**Given records**
=== Section Start ===

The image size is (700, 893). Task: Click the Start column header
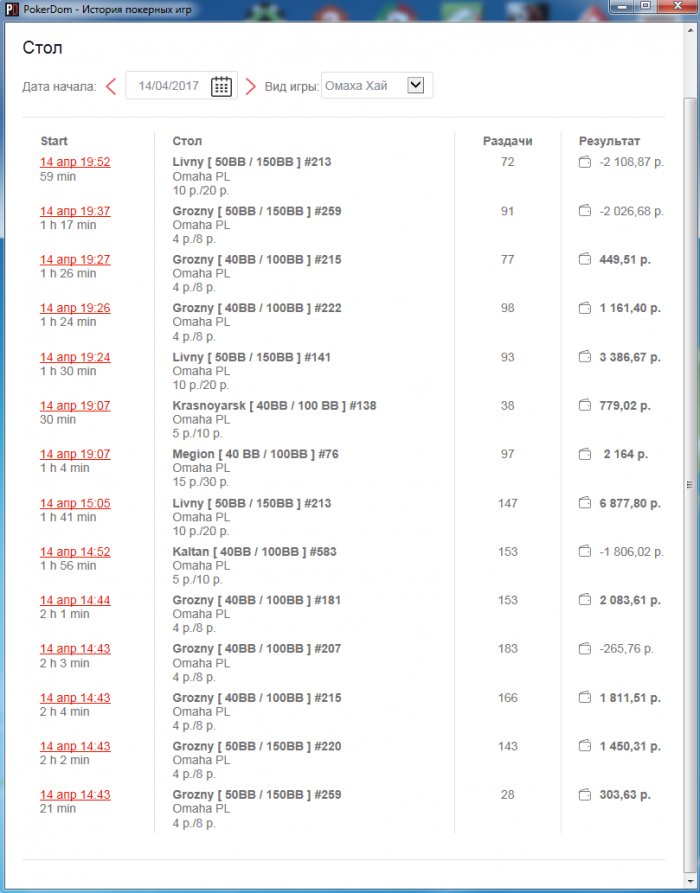pos(54,141)
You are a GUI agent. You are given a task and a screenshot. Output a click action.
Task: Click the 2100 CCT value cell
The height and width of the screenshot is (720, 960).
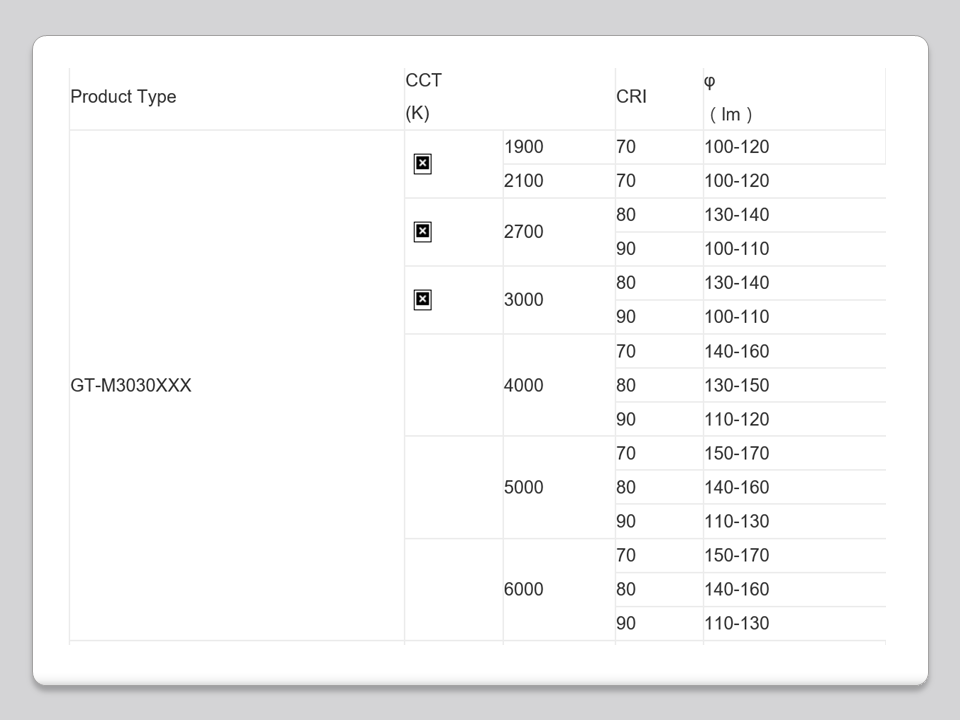click(524, 181)
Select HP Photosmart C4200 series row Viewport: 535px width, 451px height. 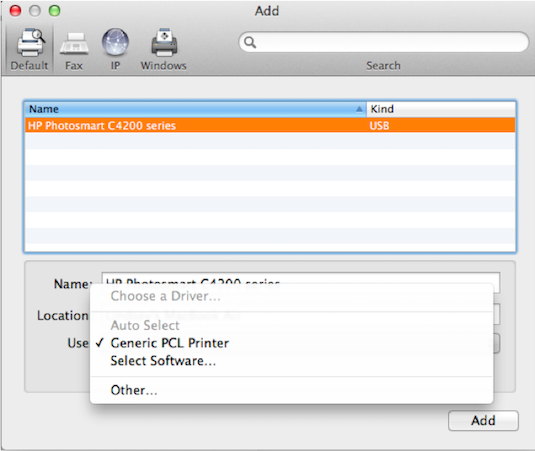pos(270,126)
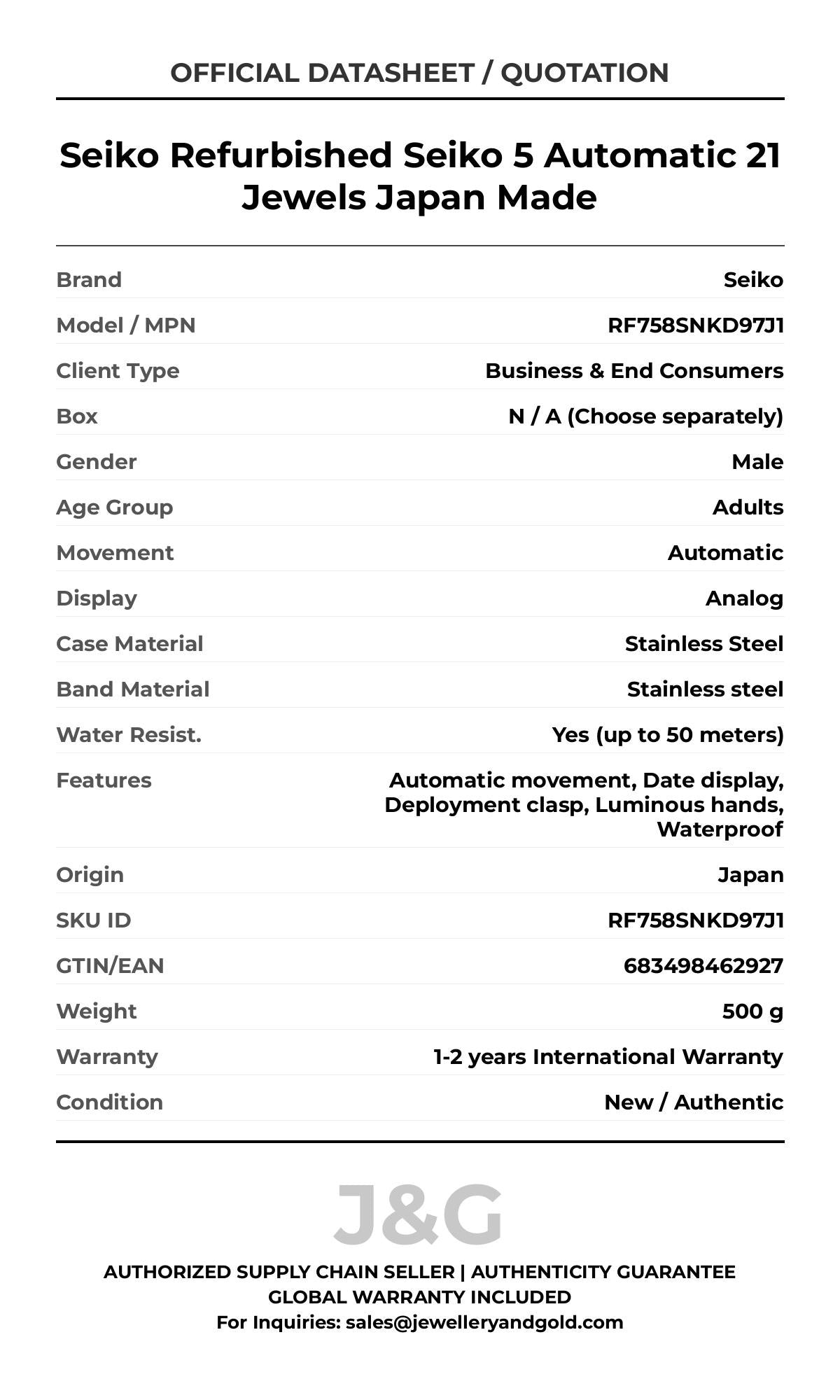The image size is (840, 1400).
Task: Click the Origin value Japan
Action: click(750, 875)
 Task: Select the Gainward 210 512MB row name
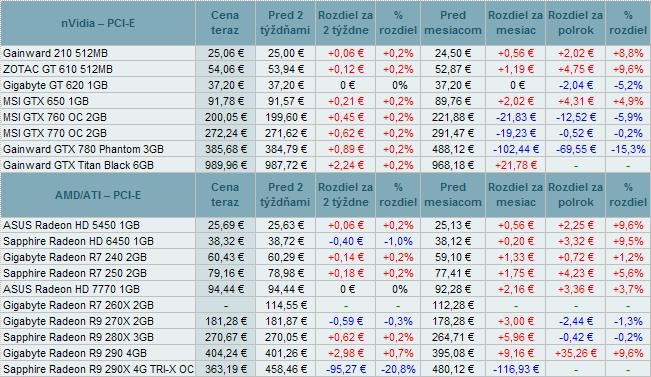pos(55,53)
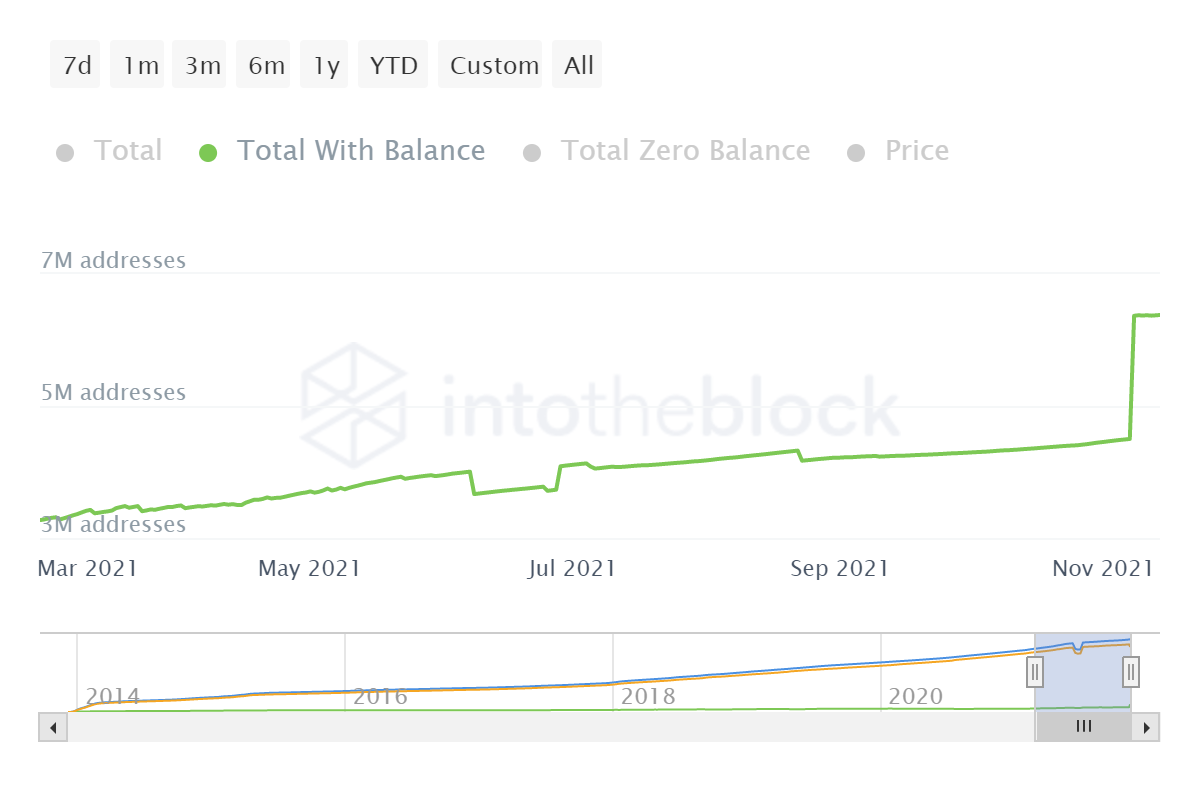Switch chart to 3m range
Viewport: 1200px width, 800px height.
tap(202, 66)
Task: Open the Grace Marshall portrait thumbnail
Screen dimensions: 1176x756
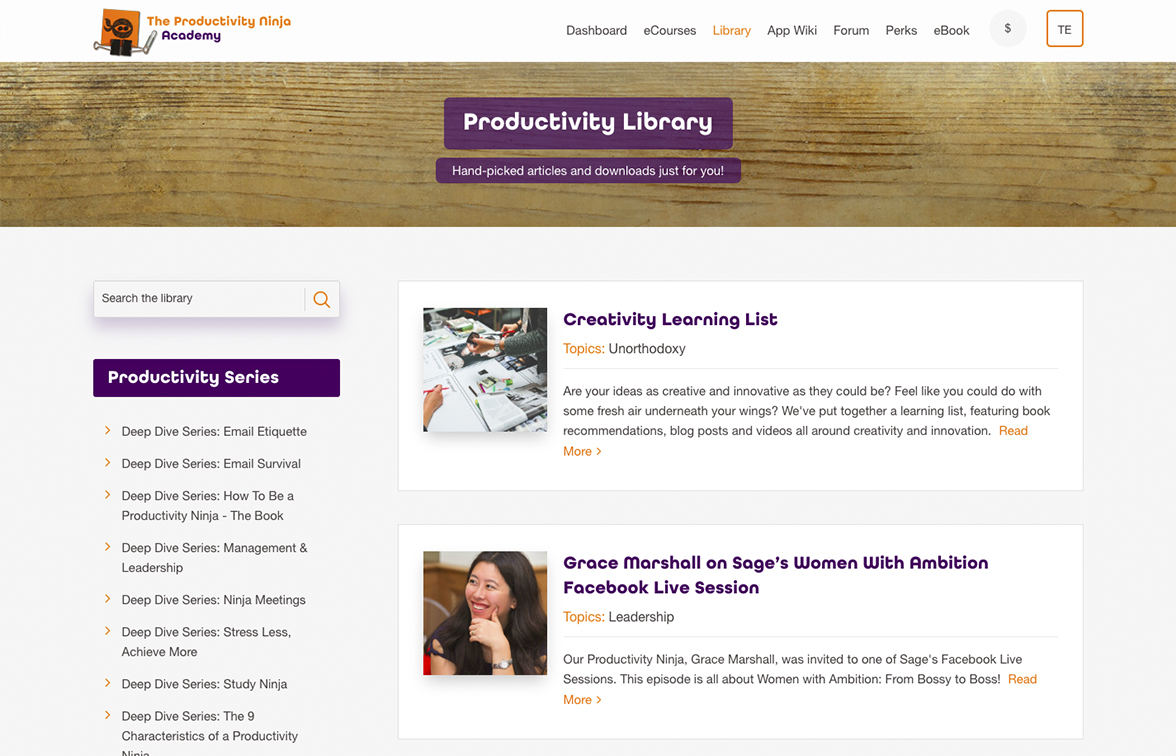Action: tap(485, 613)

=== Section End ===

**Required work**
With all pictures omitted, return the lines from the line containing "Task: Select the Gainward 210 512MB row name" through the closing line of the listing above, exactly and inclusive.

**Result of this exercise**
 Task: Select the Gainward 210 512MB row name
pos(55,53)
Switch chart to 3m range
Viewport: 1200px width, 800px height.
tap(202, 66)
Task: Open the Grace Marshall portrait thumbnail
Screen dimensions: 1176x756
Action: tap(485, 613)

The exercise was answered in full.